Exercise objective:
Copying rule for the data below: take the line containing "You are a GUI" and every line after it to the end, exactly, and drop all pictures.

Data records
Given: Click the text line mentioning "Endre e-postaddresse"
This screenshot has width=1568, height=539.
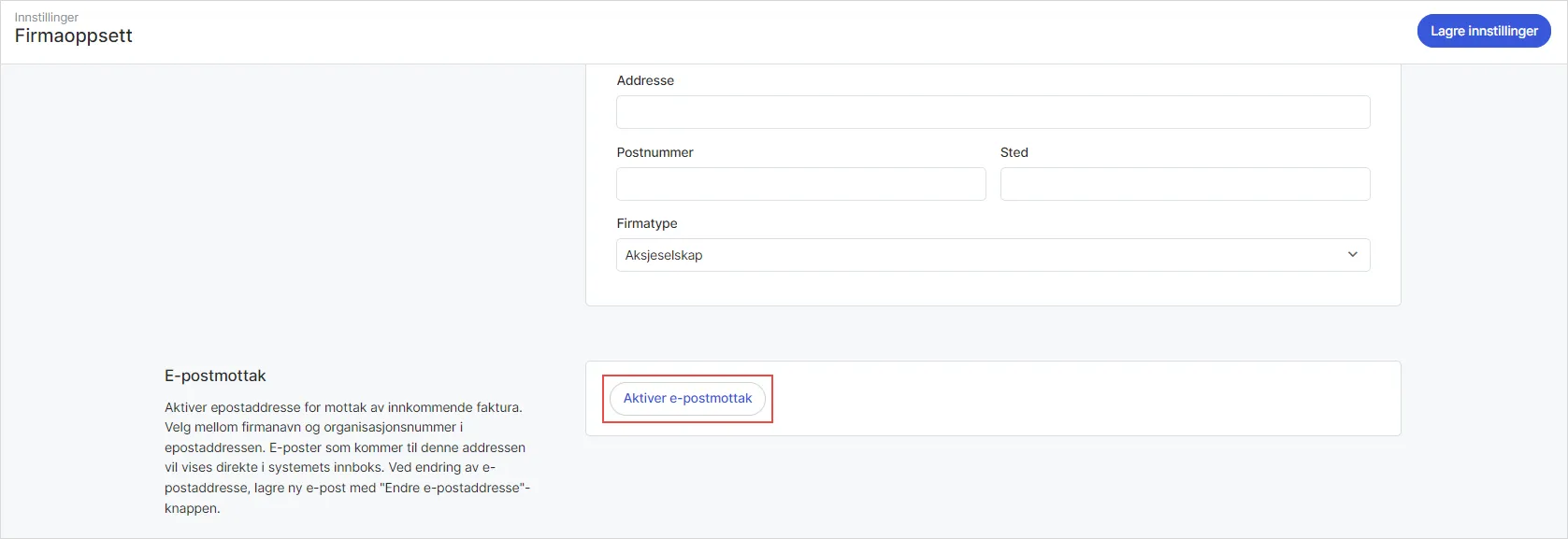Looking at the screenshot, I should click(x=346, y=488).
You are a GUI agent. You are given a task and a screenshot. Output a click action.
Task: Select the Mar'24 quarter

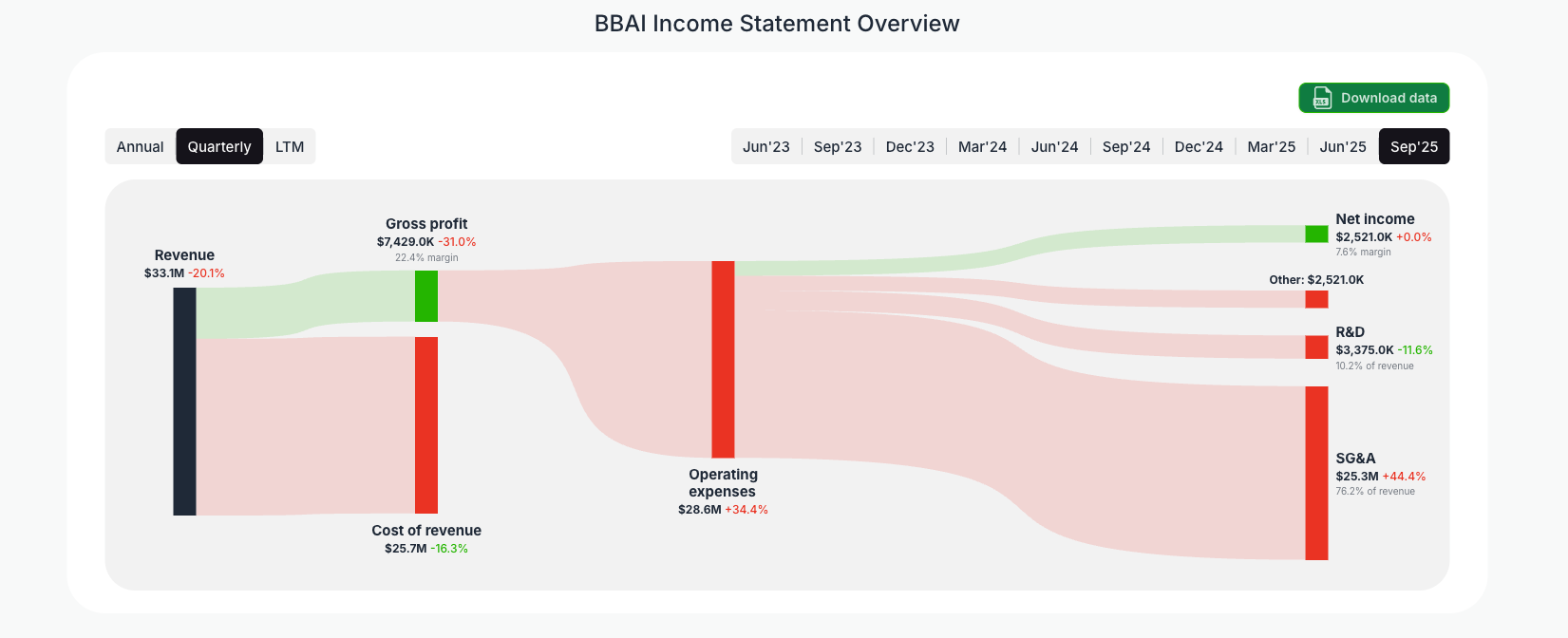[983, 146]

Written solution:
You are a GUI agent. You are given a task and a screenshot. Output a click action.
Task: Select the Mar'24 quarter

[983, 146]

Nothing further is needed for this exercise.